After a small-town church in a rural part of New York launched an ambitious $1.5 million project a decade ago, one of the early things it did was turn down a third of that amount from the state.
“What I tell people is, do you want to know what your vestry is really made of? If you want to know, throw a half million dollars in the middle of the table and say, ‘so, I think we shouldn’t take this money. How about you?’” said the Very Rev. Laurie Garramone, the longtime rector of St. John’s Episcopal in Johnstown, a town of 8,000 people about 45 miles northwest of Albany.
The funds were intended to improve the infrastructure for the church’s food ministries. The people of St. John’s had operated a food pantry and a Sunday lunch program in their cramped, poorly insulated basement for more than three decades. The narrow concrete stairway deterred people with mobility issues, and the kitchen equipment was 30 years old.
So they bought a building across the street in 2013 — a three-story structure that formerly housed both a YMCA and a post office. The purchase price of $80,000 sounds like quite a bargain, but the building needed a lot of work: a new roof, new windows, accessibility improvements, flooring, plumbing, and more.
The initial $1.5 million cost for the project ballooned over the years to $2.4 million, because of delays, fundraising challenges, and pandemic-induced inflation. But the food pantry held a ribbon-cutting ceremony August 5, after moving into the wheelchair-accessible first floor of the building now known as One Church Street. The lunch program is still across the street in the church basement, but if the necessary funds can be raised, it will eventually move into the elevator-accessible second floor of the renovated building.
So why did St.

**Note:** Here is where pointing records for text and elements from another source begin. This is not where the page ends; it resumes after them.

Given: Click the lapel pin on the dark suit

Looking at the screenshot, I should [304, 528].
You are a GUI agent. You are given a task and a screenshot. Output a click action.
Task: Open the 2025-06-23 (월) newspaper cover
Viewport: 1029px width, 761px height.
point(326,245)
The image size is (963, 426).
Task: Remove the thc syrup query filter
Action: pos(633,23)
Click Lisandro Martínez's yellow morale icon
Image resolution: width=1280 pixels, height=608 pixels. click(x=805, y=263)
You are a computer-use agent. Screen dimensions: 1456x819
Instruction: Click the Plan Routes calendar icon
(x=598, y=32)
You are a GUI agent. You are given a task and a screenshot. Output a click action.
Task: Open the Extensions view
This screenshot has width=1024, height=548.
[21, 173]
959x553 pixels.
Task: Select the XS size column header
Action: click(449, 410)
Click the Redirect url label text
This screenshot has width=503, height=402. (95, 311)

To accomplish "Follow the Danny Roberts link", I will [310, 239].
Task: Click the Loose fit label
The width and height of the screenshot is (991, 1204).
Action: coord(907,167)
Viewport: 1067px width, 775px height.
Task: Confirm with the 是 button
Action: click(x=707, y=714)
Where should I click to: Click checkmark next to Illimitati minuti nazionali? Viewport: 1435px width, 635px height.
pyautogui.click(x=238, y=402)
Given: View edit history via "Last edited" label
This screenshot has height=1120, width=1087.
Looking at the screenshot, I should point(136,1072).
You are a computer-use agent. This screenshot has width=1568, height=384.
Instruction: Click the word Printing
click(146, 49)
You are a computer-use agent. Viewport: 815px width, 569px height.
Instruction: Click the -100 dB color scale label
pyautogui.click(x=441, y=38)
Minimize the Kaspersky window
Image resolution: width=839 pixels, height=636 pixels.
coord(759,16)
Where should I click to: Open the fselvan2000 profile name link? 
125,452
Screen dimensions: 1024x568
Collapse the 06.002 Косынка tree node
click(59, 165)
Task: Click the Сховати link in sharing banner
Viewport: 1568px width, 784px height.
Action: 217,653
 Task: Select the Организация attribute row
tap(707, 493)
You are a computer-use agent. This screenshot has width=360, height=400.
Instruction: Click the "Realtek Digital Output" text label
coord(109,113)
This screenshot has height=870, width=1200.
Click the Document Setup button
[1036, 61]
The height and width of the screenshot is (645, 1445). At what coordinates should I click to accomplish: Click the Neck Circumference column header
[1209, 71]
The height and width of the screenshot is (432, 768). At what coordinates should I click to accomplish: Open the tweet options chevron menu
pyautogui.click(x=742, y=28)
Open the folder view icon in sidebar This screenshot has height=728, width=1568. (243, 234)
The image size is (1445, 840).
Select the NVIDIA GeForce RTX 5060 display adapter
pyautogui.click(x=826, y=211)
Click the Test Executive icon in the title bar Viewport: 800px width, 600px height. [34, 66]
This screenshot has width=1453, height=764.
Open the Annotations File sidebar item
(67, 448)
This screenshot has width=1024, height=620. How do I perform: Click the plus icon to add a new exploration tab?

John’s take a pass on $500,000 from New York State? “We had to turn it down because the requirement was that we could not do any ministry in this space for seven years,” Garramone said.
The decision was not made lightly. “We actually brought in a Christian arbitrator to sit with us as a vestry, to ask us what the goals were for the building,” Garramone said. One Church Street also houses the church offices — “there’s no separation of church and food.” The vestry started off sharply divided, but eventually agreed unanimously to turn down the grant.
“The $2.4 million was raised from, you know, the $5 that somebody threw in a jar all the way up to the $250,000 that we got from a local grant,” Garramone said. The parish raised $1,000 by asking people to bring their change jars to church.
“And one man who comes to the meal every Sunday, he said to me, I want to write a check to your program, because my friend Paul can’t come downstairs, and I want Paul to have this meal,” Garramone said.
It wasn’t a large check, but the widower’s mite will go toward the additional $1.5 million needed for phase two: renovating the second floor with a modern kitchen and a spacious dining area. St. John’s hopes to rent the third floor to a nonprofit organization that can pay to renovate the space to the group’s specific needs.
Food for the food pantry and meal program comes primarily from the Northeast Regional Food Bank in Latham, an Albany suburb. The programs are run by a roster of 150 volunteers drawn from St. John’s and from community groups throughout the area.
Garramone is hard-core about this feed-the-hungry ministry. To develop her leadership skills and network with like-minded people, she pursued a doctor of ministry degree from Candler School of Theology at Emory University. She graduated in May, with a thesis titled “A Theology of Nourishment: From Basement to Banquet Hall.”
Her thesis describes why Fulton County, where Johnstown is located, needs the services St. John’s and One Church Street provide. “Fulton County’s self-reported food insecurity among adults stands at 25%, which means that 1 in 4 adults identifies as having limited or uncertain access to nutritious food. This is more than double the national food insecurity rate,” she wrote.
“Statistically, our Pantry numbers have exploded. In the month of January of 2020, prior to the pandemic, our Pantry served 98 people in a total of 63 households. In January of 2024, we served the highest number of people: 644 people in 242 households, an increase of 557%, and a 284% percent increase in households served.”
“I came to ordination a little bit later in life, in my 40s,” Garramone said, after a career as an English professor. “And when I came into ministry, I did not know that we shouldn’t do big projects, or that we should be nervous about them,” she said.
“It is in fact possible to raise $1.5 million — and we will do it, on behalf of the kingdom of God. So I would love to hear more churches ask, why not?”